I would add that chapters such as this one remind us that in Christ we are part of something larger than ourselves.  To feel the need, or to feel purpose and fulfillment in belonging to something larger than ourselves Is widely known, and widely sought in many different things and places.  I would maintain that these things are true because this is how God has made us.  It can be good to be pointedly reminded of being part of something larger than ourselves and our own joys/sorrows triumph/struggles. 

In 2018 Nicole and I got to visit Ireland. In Dublin we had a chance to see the Book of Kells, which is an illuminated or illustrated copy of the Gospels which was made around the year 800.  I bought the guidebook and the poster (though not the tshirt) which gives you an idea of what it looks like, and it’s beautiful.  It’s beautiful to think that in the middle of what they call Europe’s Dark Ages, scribes and artists were working away on this.  Each day, Trinity College (where the Book of Kells is housed) will put some pages on display in a glass case.  On the day we went, they were from the Gospel of Luke, specifically Luke 3 which is the genealogy of Jesus.  A fairly long list of names.  Not only did I feel connected to the monk or whomever had copied these words (they’re in Latin), but I also felt a connection which transcended time and geography with the people listed in Luke 3.  I’ll never forget this and was moved almost to the point of tears (and definite choked-upness).

Paul believed in and promoted the good greeting, and we see here that he also believed in and promoted the good good-bye.  Paul is calling these people to mind, and he’s calling them to heart and he wants to make sure they know it.  There is a significance in being named and being recognized.  How often do we see people at awards shows who start to thank people and don’t want anyone to be left out?  One night at one of our Bible studies I began to name people around the table for some reason.  As I got to naming about half of us, our brother Peter who was sitting beside me said “Might as well go ahead and name everyone now!”  These were wise words.  There is a significance in being named.    

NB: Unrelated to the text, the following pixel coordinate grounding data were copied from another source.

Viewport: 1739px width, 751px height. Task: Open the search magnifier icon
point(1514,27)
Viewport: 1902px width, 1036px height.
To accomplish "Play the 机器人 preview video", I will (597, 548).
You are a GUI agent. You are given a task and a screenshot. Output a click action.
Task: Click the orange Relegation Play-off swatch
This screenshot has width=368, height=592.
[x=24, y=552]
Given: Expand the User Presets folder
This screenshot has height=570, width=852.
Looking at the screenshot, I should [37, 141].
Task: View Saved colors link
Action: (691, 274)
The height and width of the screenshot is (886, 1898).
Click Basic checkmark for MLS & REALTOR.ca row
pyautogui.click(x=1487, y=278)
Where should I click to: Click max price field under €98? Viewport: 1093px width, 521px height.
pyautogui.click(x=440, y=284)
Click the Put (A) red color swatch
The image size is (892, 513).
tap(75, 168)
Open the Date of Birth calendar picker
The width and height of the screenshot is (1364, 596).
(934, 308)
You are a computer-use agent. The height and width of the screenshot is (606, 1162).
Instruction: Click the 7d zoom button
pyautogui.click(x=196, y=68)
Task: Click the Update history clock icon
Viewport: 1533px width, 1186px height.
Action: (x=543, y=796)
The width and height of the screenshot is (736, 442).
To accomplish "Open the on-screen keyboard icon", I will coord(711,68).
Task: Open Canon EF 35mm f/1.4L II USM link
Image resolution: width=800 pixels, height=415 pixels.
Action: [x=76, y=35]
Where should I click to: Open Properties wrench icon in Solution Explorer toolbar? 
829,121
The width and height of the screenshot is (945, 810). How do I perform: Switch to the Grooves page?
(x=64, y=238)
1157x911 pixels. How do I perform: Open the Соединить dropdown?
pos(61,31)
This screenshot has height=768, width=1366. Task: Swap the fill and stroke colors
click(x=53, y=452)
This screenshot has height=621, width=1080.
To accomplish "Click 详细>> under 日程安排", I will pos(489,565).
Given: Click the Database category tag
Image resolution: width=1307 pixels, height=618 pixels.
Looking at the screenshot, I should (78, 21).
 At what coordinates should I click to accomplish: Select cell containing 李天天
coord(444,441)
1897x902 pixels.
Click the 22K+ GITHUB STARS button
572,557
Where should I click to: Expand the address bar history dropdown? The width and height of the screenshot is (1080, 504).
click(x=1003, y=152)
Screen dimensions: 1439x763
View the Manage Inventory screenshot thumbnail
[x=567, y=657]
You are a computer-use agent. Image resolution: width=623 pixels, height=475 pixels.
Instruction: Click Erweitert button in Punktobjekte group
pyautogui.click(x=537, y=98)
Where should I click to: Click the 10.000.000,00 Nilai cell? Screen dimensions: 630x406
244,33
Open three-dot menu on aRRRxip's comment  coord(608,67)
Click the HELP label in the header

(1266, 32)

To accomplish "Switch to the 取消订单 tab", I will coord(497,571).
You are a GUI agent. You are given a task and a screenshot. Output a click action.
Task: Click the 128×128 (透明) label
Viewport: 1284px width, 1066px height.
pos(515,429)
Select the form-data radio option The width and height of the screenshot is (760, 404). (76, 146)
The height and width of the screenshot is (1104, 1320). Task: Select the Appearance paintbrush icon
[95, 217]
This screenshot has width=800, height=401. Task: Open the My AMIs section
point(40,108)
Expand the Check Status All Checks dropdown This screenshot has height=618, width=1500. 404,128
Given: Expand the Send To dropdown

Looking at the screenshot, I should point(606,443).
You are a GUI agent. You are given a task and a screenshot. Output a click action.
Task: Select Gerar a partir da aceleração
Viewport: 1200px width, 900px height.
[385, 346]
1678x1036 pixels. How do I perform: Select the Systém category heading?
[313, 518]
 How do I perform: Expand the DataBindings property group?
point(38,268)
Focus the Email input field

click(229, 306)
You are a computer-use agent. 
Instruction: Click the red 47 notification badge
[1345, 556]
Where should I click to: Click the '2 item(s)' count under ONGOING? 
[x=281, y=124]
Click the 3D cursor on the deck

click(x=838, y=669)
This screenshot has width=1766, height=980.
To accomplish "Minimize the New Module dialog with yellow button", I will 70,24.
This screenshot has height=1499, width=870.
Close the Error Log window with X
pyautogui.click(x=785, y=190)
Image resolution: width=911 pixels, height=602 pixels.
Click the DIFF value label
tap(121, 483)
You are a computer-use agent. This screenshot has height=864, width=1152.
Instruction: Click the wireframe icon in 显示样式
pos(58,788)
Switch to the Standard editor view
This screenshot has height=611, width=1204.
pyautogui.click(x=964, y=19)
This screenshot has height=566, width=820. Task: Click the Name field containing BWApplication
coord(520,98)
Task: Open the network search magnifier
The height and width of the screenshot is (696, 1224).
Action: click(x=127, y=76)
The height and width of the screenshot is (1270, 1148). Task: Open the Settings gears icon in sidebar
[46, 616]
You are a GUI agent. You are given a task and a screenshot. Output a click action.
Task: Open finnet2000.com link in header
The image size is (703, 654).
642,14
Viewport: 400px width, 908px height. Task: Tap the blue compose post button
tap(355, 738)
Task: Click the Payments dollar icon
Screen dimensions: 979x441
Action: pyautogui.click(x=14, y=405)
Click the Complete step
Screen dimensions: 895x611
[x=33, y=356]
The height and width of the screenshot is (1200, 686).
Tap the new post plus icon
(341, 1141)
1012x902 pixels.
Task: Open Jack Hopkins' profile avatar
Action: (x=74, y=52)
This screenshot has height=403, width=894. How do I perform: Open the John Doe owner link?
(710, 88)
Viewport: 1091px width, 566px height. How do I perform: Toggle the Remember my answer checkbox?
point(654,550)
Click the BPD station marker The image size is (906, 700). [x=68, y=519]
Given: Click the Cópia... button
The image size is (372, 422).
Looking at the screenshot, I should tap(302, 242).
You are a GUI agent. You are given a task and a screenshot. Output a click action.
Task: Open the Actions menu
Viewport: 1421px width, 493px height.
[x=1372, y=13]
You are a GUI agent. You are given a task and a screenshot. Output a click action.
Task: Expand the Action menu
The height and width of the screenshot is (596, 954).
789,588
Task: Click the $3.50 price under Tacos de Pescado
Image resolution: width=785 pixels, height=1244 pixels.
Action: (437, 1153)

There is a significance to being remembered by name.  I encourage all of us to spend time with this chapter, to sit with this list of people who Paul has named here.  For those of us who are in the autumn or winter of our years, may it bring to mind those who are alongside us in the faith and those that have been alongside us.  For those of us in the spring and summer of our years, may it call to mind those alongside us and how we might look back on them one day.  Paul looks back in this chapter, he looks around at his present, and he looks ahead too.  There’s no reason we can’t do all three simultaneously.  Look at the names, starting with our sister Phoebe, a deacon/servant/minister/leader of the church at Cenchreae (and likely the deliverer of the letter).  A benefactor of many and of Paul himself.  Twenty-six people named plus two (Rufus’ mother and Nereus’ sister).  Five groups which are considered house churches.  Men and women holding positions of leadership and apostleship (!).  Singles.  Couples.  Names that generally denoted slaves or freed slaves.  Households of persons of distinction like Aristobolus – possibly the grandson of Herod the Great and friend of Emperor Claudius – and Narcissus – thought to be a well known freedman who was part of Emperor Claudius’ inner circle.  All of these brothers and sisters living in the capital of the Empire.  Gentiles.  Jewish followers of Christ like Andronicus, Junia and Herodian whom Paul calls “relatives.”  Brothers and sisters in Christ who had worked hard, fellow workers, dear friends, beloved, first convert to Christ in Asia, fellow prisoners, outstanding among the apostles, tested and approved, been like a mother to Paul.  Rufus’ mother.  Could this be the same Rufus who was the son of Simon of Cyrene who carried Jesus’ cross – making his mom Simon of Cyrene’s wife?  We’ll know one day.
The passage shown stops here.